Приведённый текст:
--------

На диване, всё том же, тогда довольно ободранном, под лампой бра и двумя акварелями Альберта Бенуа мы проводили часто вечера, слушая мамино чтение по-французски.
Мама, Вова и я сидим, все уютно прижавшись друг к другу. Дверь в мастерскую прикрыта, чтобы не мешать папе. Мама читает нам терпеливо по такой системе: каждую фразу по-французски, потом по-русски, потом снова по- французски. Я слушаю, рассматривая амазонок. И особенно мучает меня в этой картине внизу справа белое пятнышко облупившейся краски, похожее по форме на маленький далёкий парус. Я понимаю, что это не парус, — а хочется! Так, понемногу, французский оттесняет немецкий моего детства, пока совсем не вытеснил его. Немецкий мама тоже, конечно, знает, но… папа находит, что у мамы плохое произношение. Мама страшно обидчива. И хотя и уверяет, что произношение по-немецки не нужно, — да и нет его вообще! произношение надо только по-французски, — но от обиды никогда не говорит с нами ни слова по- немецки. Так он и забылся.

--------

Исходные данные:
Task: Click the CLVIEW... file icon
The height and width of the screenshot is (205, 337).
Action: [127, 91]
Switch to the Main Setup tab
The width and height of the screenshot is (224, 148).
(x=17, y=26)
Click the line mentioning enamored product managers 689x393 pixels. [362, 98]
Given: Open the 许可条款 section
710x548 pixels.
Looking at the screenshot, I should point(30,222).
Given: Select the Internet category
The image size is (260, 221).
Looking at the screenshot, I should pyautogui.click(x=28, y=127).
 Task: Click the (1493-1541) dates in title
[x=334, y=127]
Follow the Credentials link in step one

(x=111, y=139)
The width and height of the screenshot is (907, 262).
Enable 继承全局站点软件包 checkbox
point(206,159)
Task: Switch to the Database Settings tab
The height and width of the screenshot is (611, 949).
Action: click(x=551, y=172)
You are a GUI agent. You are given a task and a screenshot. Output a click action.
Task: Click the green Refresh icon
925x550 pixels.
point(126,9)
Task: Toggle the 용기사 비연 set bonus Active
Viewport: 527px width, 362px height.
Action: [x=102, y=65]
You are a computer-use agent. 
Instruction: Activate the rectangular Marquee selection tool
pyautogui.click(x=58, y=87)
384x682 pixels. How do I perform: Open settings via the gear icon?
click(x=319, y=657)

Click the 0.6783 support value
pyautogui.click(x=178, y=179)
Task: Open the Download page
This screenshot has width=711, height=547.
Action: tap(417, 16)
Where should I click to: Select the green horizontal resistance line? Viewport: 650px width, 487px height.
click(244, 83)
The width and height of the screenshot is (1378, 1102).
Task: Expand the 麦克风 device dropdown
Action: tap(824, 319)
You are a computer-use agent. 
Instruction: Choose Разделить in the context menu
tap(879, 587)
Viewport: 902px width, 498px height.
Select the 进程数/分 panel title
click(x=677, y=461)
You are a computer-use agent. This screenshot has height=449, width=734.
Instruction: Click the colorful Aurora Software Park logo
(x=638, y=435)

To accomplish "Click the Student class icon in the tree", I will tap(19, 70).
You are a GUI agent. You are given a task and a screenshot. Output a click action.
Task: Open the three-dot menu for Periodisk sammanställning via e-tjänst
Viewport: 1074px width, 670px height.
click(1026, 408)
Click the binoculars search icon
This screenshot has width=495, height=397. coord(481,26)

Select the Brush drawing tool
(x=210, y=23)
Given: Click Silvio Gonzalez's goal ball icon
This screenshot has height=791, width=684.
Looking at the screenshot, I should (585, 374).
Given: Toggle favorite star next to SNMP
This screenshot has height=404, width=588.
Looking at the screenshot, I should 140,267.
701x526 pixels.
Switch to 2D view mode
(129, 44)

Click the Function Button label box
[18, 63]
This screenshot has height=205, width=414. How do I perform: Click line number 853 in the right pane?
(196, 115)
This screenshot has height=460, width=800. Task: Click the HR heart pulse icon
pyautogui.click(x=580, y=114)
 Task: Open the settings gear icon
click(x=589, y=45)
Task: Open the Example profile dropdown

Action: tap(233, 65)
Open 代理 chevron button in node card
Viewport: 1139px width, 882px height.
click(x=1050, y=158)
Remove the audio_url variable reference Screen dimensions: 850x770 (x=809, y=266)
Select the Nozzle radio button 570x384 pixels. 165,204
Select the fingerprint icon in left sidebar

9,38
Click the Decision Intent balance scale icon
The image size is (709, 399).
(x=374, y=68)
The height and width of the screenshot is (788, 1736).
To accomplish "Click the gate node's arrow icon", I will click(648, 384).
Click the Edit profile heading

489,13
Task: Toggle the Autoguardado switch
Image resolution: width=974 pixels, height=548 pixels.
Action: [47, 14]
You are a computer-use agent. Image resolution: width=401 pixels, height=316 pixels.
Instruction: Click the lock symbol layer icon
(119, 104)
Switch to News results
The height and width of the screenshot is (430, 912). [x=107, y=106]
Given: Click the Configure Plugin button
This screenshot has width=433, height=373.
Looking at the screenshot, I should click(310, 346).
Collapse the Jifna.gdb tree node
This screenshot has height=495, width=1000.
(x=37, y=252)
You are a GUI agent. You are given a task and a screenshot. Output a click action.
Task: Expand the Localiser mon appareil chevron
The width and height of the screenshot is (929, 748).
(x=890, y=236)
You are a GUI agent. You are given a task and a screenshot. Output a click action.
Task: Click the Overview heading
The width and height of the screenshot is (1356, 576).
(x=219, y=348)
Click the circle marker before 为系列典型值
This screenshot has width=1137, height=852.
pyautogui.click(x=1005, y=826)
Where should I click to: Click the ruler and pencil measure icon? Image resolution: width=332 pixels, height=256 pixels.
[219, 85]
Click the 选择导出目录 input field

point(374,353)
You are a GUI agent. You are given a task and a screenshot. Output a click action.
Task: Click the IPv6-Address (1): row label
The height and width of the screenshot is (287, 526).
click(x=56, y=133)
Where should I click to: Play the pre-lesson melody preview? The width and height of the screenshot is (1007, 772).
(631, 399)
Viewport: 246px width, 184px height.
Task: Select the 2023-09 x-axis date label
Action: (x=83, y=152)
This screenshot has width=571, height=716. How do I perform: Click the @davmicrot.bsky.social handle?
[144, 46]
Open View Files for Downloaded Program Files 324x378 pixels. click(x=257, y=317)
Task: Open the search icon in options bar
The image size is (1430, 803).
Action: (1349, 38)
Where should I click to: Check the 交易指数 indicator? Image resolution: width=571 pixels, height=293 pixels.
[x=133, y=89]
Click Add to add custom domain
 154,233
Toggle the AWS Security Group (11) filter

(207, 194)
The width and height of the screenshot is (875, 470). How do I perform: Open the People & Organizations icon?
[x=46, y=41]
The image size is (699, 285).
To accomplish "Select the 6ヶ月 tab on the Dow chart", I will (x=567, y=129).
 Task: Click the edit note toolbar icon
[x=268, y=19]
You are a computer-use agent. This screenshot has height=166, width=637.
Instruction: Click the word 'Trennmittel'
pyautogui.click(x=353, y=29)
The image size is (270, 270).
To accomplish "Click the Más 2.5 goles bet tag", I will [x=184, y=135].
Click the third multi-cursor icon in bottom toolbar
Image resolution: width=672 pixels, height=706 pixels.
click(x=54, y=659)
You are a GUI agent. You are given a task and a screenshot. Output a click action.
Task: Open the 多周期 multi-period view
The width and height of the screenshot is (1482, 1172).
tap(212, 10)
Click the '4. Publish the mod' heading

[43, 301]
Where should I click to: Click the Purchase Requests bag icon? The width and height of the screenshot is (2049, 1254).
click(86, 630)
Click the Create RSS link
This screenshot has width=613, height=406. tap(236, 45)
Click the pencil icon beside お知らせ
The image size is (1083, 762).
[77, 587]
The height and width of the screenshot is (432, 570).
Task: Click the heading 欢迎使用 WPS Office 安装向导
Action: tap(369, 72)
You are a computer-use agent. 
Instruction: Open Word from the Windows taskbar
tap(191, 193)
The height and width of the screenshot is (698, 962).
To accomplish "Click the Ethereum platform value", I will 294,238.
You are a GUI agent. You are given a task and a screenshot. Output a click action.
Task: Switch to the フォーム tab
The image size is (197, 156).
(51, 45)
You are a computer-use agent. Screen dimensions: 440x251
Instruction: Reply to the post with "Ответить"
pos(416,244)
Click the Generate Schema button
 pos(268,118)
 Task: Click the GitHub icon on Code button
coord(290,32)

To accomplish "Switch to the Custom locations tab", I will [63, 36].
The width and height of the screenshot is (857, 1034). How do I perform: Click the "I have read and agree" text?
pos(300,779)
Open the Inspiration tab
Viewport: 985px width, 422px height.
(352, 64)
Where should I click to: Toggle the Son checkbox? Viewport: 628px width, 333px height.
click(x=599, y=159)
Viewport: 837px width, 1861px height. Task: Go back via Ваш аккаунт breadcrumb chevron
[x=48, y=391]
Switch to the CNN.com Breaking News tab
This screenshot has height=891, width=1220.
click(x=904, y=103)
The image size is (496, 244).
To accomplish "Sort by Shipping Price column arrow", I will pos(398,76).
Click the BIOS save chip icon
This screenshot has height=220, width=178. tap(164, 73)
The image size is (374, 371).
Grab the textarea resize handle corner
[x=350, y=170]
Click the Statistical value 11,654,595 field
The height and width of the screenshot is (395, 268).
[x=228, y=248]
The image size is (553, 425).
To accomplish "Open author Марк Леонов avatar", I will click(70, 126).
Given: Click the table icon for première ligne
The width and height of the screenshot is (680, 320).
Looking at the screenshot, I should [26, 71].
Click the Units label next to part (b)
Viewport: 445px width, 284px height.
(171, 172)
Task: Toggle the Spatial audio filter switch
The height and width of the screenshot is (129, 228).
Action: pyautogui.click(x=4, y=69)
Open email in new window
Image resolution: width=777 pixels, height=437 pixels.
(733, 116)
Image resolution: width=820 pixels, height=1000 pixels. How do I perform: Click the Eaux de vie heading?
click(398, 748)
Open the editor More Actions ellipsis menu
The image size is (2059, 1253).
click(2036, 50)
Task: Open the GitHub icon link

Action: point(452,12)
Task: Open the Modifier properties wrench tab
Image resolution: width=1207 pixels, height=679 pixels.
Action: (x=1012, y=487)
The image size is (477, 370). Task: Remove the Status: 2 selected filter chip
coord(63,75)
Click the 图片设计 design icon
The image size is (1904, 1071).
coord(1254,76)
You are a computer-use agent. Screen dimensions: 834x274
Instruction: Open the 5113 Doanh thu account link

--------

Задания:
A - Воспроизведите, пожалуйста, фрагмент отрывка о вечерних чтениях, начиная со слов «Мама, Вова и» и заканчивая словами «он и забылся.».
B - Найдите и выпишите все строки, в которых встречается слово «field». Регистр букв учитывается.
Отрывок о вечерних чтениях и строки взяты из разных источников.

Ответы по порядку:
A -
Мама, Вова и я сидим, все уютно прижавшись друг к другу. Дверь в мастерскую прикрыта, чтобы не мешать папе. Мама читает нам терпеливо по такой системе: каждую фразу по-французски, потом по-русски, потом снова по- французски. Я слушаю, рассматривая амазонок. И особенно мучает меня в этой картине внизу справа белое пятнышко облупившейся краски, похожее по форме на маленький далёкий парус. Я понимаю, что это не парус, — а хочется! Так, понемногу, французский оттесняет немецкий моего детства, пока совсем не вытеснил его. Немецкий мама тоже, конечно, знает, но… папа находит, что у мамы плохое произношение. Мама страшно обидчива. И хотя и уверяет, что произношение по-немецки не нужно, — да и нет его вообще! произношение надо только по-французски, — но от обиды никогда не говорит с нами ни слова по- немецки. Так он и забылся.

B -
Click the 选择导出目录 input field
Click the Statistical value 11,654,595 field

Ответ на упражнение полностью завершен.